At higher levels of organization, design is even more obvious that in the “simple” protein domains, but the analysis is more difficult. I will make some examples:
a) Behe has clearly shown that, at the level of molecular machines, the problem arises of irreducible complexity. Most proteins do not act alone, but are integrated in complex molecular machines, each of which is made of many different proteins, each extremely complex, each perfectly integrated with the other complex proteins, amny of them exclusive of the specific molecular machine.
The bacterial flagellum is still an unsurmountable problem for darwinism. Don’t believe the ad hoc propaganda of darwinists on that point: they have nothing to explain it.
And we have hubdreds, thousands, of other copmplex molecular machines whose functionall complexity is huge.
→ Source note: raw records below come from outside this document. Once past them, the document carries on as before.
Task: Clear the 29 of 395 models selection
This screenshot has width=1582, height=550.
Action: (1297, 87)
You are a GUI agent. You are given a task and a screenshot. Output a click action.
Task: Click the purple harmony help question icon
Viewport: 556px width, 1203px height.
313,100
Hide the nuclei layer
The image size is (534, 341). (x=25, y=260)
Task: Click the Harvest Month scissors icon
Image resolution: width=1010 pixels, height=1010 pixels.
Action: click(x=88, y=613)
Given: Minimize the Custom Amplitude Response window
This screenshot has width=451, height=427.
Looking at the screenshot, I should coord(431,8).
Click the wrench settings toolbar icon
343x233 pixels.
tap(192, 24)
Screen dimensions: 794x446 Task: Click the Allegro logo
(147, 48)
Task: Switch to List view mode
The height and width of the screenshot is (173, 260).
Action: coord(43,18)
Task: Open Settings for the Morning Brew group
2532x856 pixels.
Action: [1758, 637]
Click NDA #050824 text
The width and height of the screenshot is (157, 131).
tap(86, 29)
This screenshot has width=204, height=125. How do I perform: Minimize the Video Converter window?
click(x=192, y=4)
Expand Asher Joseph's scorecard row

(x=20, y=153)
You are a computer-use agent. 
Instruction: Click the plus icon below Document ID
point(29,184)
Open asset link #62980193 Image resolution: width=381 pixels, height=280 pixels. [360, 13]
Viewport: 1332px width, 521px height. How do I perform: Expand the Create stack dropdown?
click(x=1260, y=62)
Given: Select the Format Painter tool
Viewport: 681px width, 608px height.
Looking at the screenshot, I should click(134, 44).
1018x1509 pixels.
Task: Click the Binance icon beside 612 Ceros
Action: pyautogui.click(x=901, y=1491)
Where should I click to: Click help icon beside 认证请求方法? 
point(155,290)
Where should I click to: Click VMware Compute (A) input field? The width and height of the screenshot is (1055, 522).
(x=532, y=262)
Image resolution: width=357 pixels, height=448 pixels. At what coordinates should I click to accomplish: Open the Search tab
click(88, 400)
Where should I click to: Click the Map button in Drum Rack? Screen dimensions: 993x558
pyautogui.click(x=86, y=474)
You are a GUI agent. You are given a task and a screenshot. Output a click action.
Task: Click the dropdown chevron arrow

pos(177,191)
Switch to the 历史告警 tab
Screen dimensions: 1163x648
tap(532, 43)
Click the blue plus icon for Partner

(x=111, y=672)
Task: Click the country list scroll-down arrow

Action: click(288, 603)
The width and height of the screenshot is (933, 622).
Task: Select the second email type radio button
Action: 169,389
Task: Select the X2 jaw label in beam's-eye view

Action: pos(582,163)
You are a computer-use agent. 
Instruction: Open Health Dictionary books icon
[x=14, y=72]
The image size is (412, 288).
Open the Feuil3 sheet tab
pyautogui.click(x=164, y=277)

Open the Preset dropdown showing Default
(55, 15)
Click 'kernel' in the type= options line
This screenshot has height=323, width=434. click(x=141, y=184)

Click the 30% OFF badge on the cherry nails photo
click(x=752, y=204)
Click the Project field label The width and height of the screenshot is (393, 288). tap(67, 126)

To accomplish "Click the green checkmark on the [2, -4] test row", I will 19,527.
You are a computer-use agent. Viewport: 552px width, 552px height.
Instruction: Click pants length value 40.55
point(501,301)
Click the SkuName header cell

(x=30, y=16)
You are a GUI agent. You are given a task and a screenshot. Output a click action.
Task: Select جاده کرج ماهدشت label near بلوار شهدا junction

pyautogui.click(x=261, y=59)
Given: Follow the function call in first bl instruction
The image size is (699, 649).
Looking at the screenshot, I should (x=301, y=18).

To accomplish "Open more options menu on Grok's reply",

I don’t discuss them usually because, again, I need to bring the discussion to dFSCI calculation, to be able to make absolutely incontrovertible points, and it is much easier to do that with single strings with single defined functions, like individual protein coding genes.
b) Cell differentiation iin multicellular beings: that happens thorugh an extremely complex network of transcription factor and other components, whose workings we are just starting to analyze. As a consequence of that, a single genome implements hundreds of different transciptomes and proteomes, for each cell type and cell state.
That is a complete mystery at present. We have no idea of the procedures by which that is implemented. We don’t know how they work, and, especially, we don’t known how and where they are written and stored.
Of one thing I am certain: those procedures are mmuch more complex than protein domains.
c) The complex organization of organs and systems. Just two examples: the mammalian immune system and human central nervous system. Do you really believe that the spacial and functional organization of those machines, by far more complex and more efficient of anything else we know, are really a result of a few bits changed in the genome? Don’t believe it for a moment! That’s just the last, extreme, desperate lie of a false theory that has been clouding human cognition for decades.
GPuccio, KF,
Many Thanks for your comprehensive answers. I would have suspected that was the case regarding the lizards Podarcis sicula.
GP, I got your point regarding phenotypic change. It would be really nice if you could come up with an original post here that one can easily refer to.
Yes, function and rules (as opposed to constraints) are signs of intelligence for sure even more so in biosystems.